Innovator Spotlight: University of Georgia
Georgia, USA
For the two adaptive treatments, the photosynthetic photon flux density (PPFD) levels were maintained such that they never dropped below 150 or 250 µmol/m2/s during the 14-hour photoperiod. Therefore, the lights would dim automatically as the amount of sunlight exceeded the target PPFD value, assuring the LEDs never provided more light than could be used effectively by the crop.

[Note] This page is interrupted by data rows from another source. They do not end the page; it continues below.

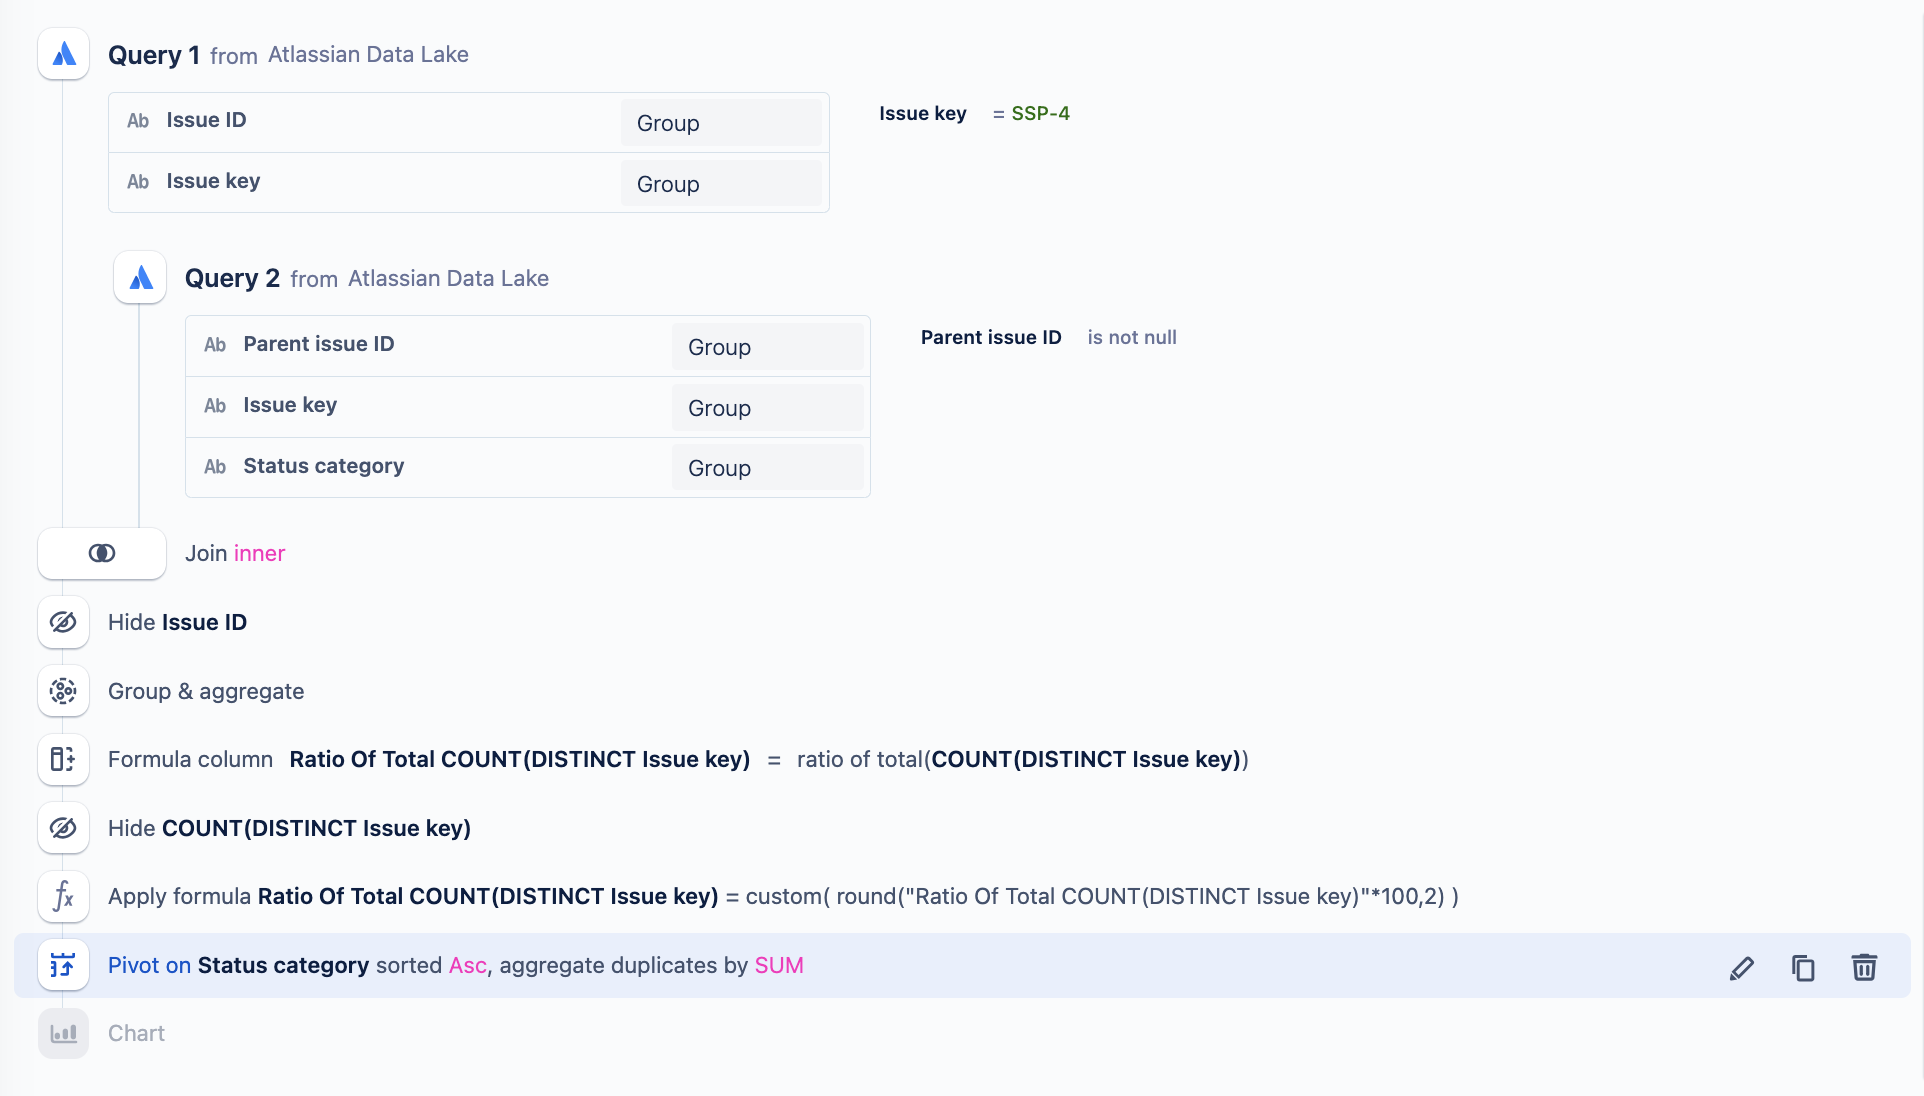
Task: Click the Issue key = SSP-4 filter
Action: click(974, 113)
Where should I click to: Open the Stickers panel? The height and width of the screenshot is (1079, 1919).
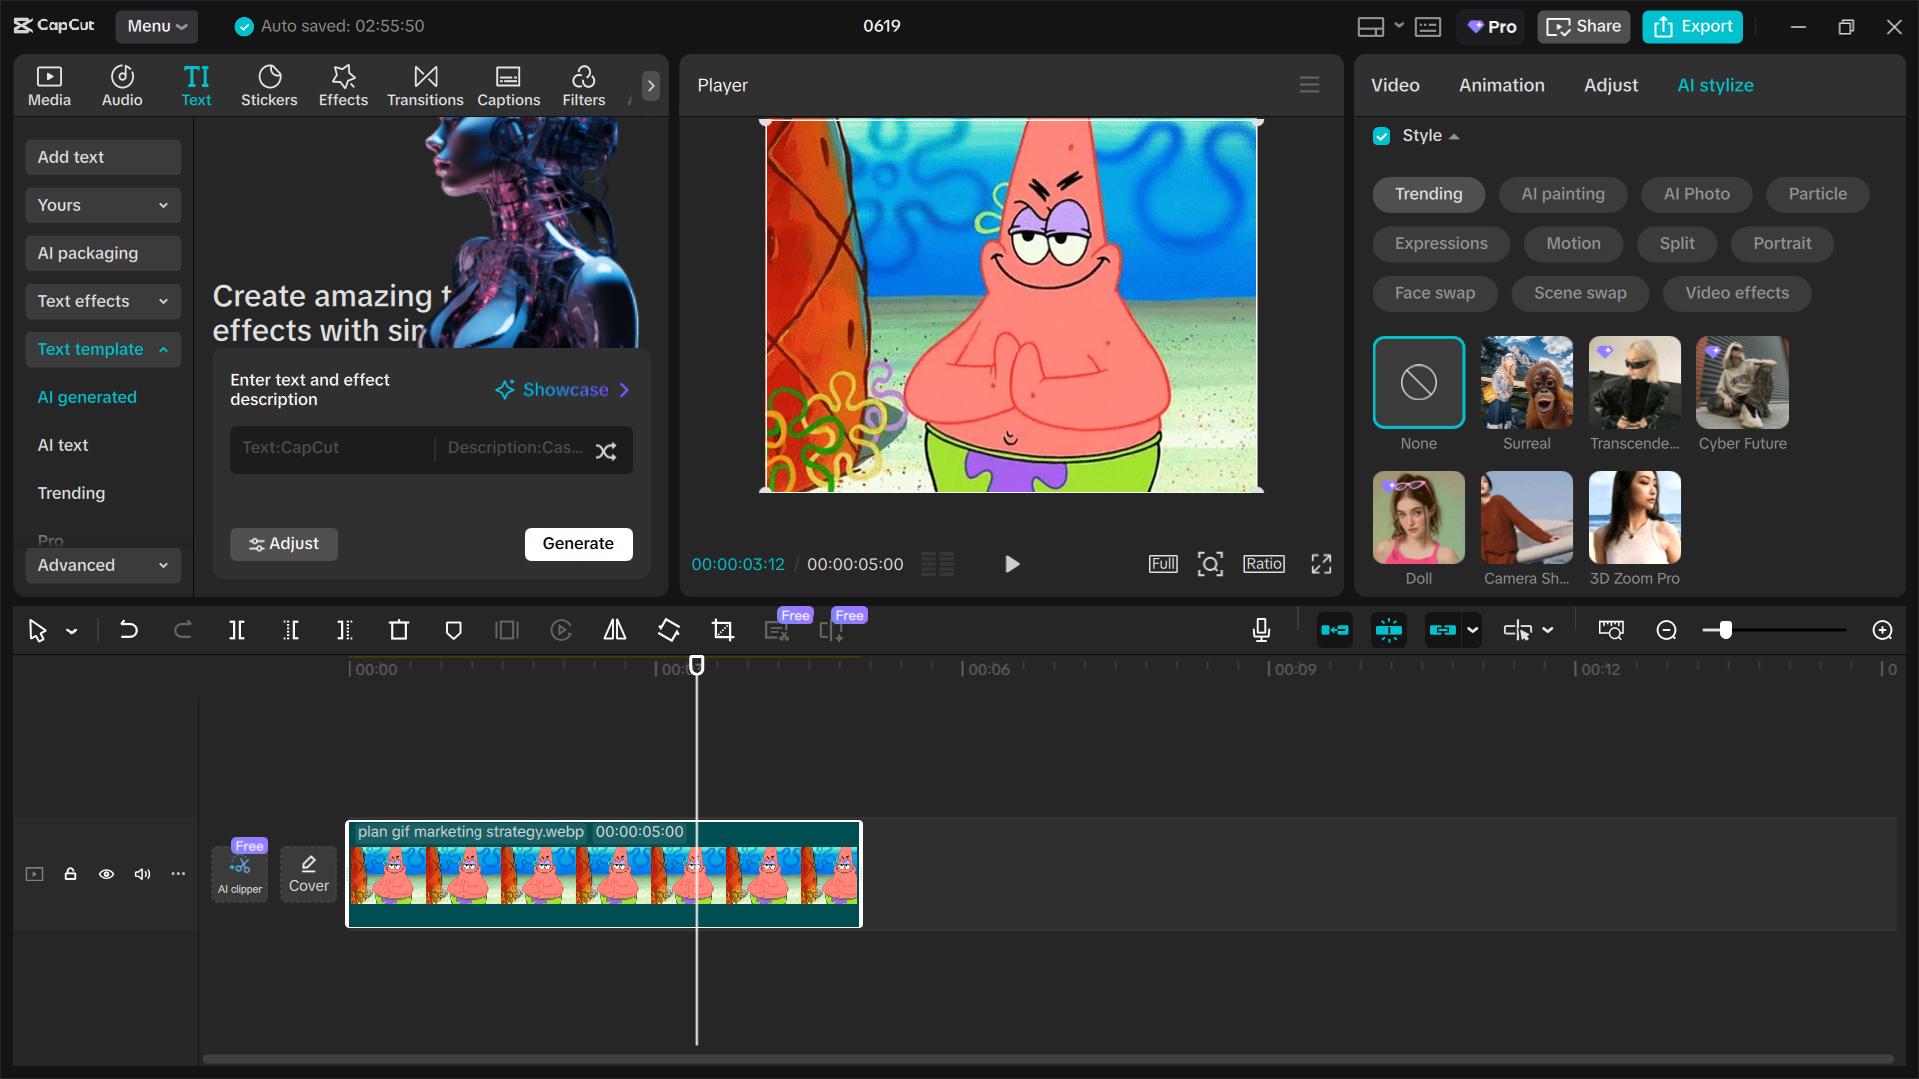click(x=269, y=85)

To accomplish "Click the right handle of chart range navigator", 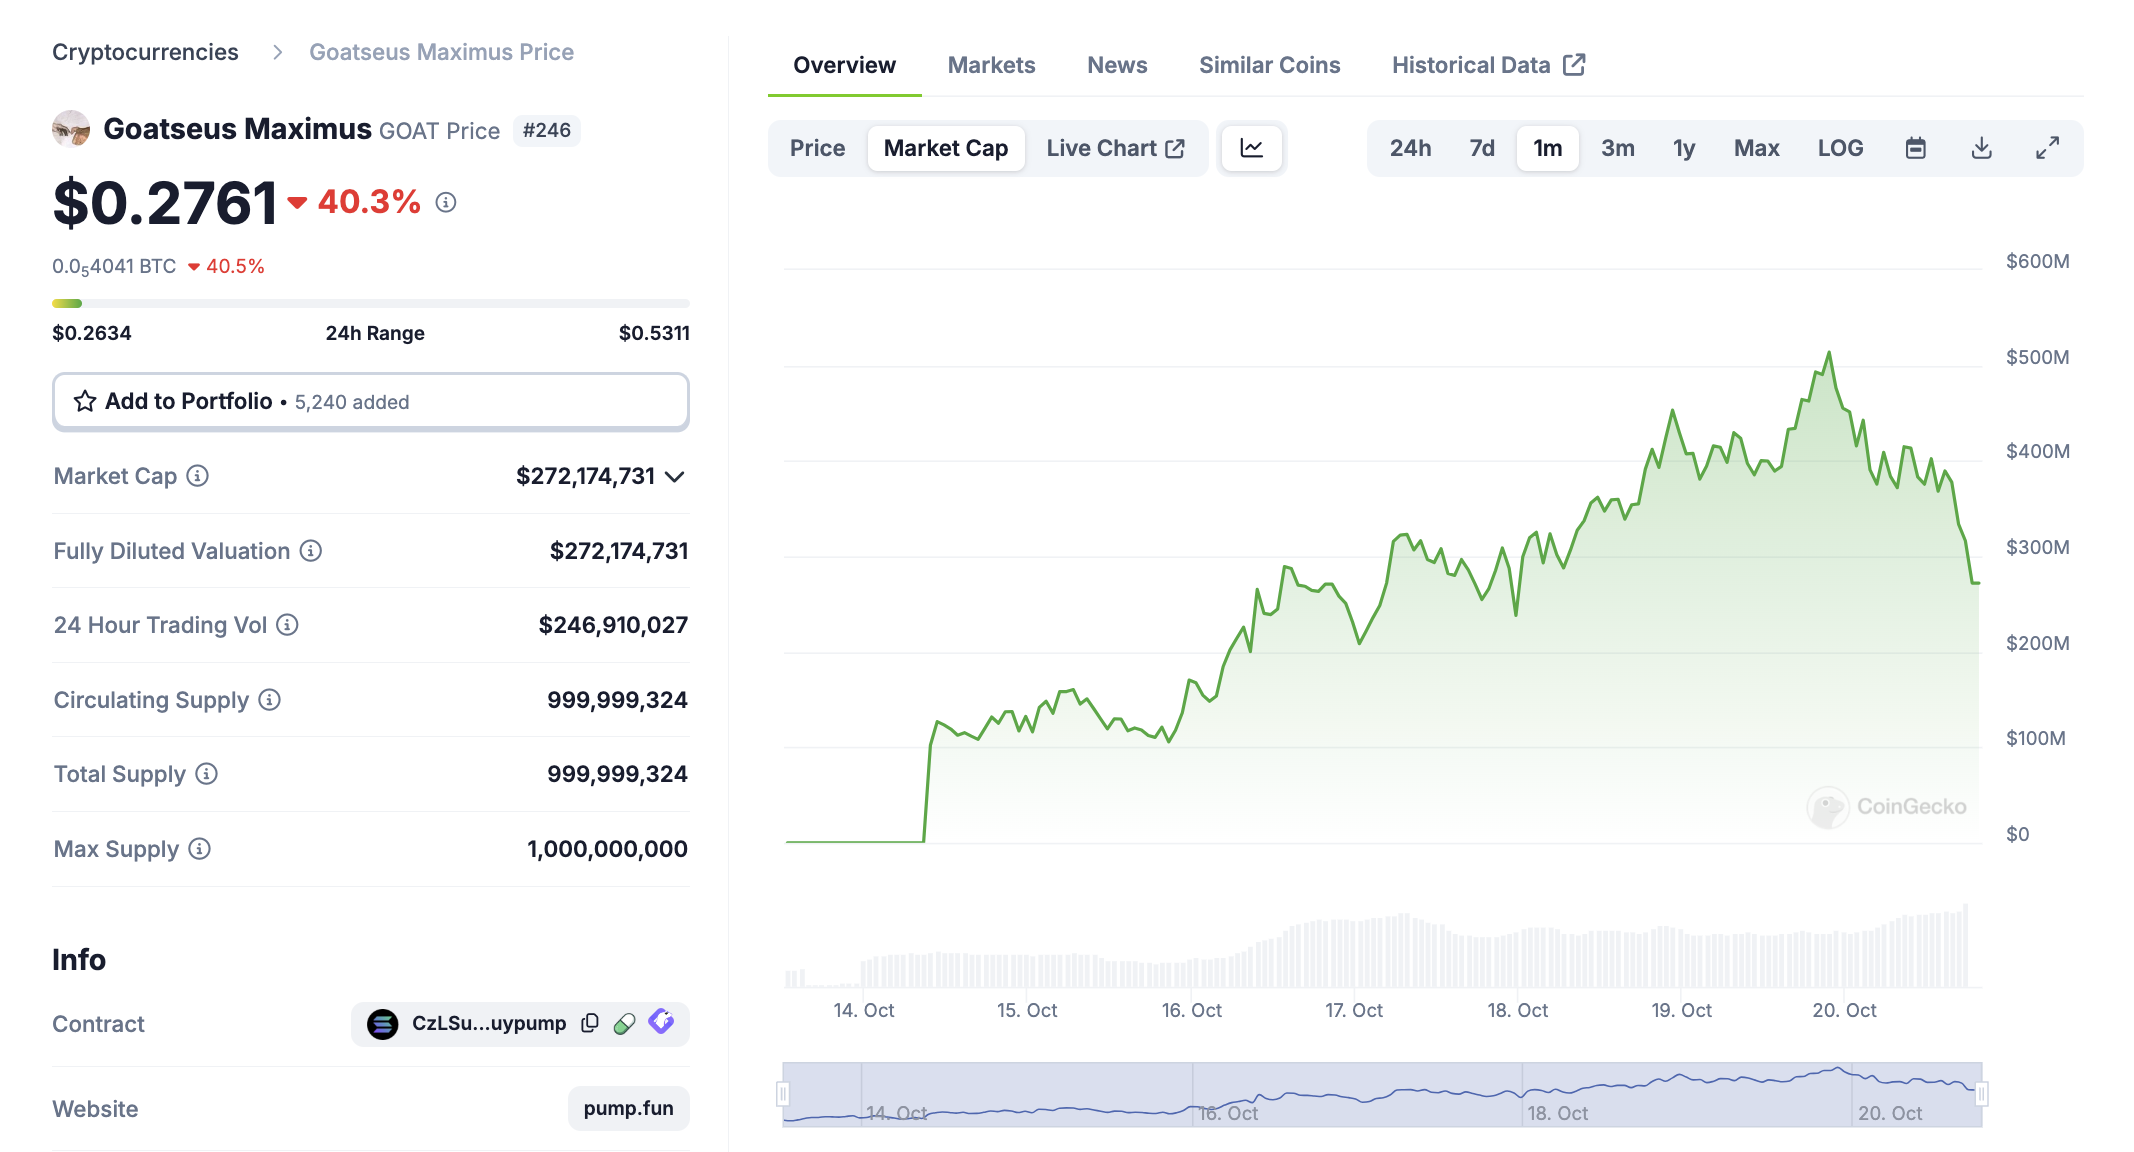I will pos(1981,1094).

The non-adaptive treatment received a constant 83 µmol/m2/s for 14 hours per day—regardless of the ambient light level.
Treatments | PPFD | Average DLI | Energy Consumption |
---|---|---|---|
Sunlight only | Variable | 8.4 µmol/m2/d | N/A |
Non-adaptive | 83 µmol/m2/s | 10.5 µmol/m2/d | 6.80 kWh/light bar |
Adaptive | 150 µmol/m2/s | 10.4 µmol/m2/d | 6.80 kWh/light bar |
Adaptive | 250 µmol/m2/s | 10.5 µmol/m2/d | 12.97 kWh/light bar |
Under the first adaptive supplemental light treatment (maintaining a minimum of 150 µmol/m2/s), his team saw increased root and shoot weight over the treatment maintained at a constant supplemental 83 µmol/m2/s from the LEDs (see Figure 1). Notably, the overall electrical input for both of these groups was comparable, yet growth was measurably more robust when controlled dimming was used rather than constant light.
The second adaptive supplemental treatment (maintaining a minimum PPFD of 250 µmol/m2/s), resulted in the highest root and shoot biomass growth—as well as the greatest energy expenditure. These plants rooted one week faster than the control (the cuttings that did not receive any supplemental light). For many crops, the faster bench turns can offset the additional energy cost.
“Ultimately, economists and commercial growers will look at the tradeoff—how much additional money we’ll spend on electricity to shorten the crop cycle,” van Iersel says. “The increased biomass per kilowatt hour of electricity is what we’re looking at now.”
Van Iersel notes that his team’s research techniques would not be possible with high-pressure sodium lights—only with LEDs. HPS lights are more difficult to accurately dim; and, because of their heat output, HPS lights cannot be mounted close to the crop. Due to minimal heat output and passive thermal management, the Fluence LED solutions can be positioned close to the canopy, and light intensity can be precisely controlled. Additionally, Dr. van Iersel finds value in the uniform coverage made possible by the Fluence lights’ optic design and form factor.
Dr. Van Iersel intends to design additional experiments with Fluence LED grow lights and to continue partnering with the Fluence Bioengineering team on upcoming spectrum-related research.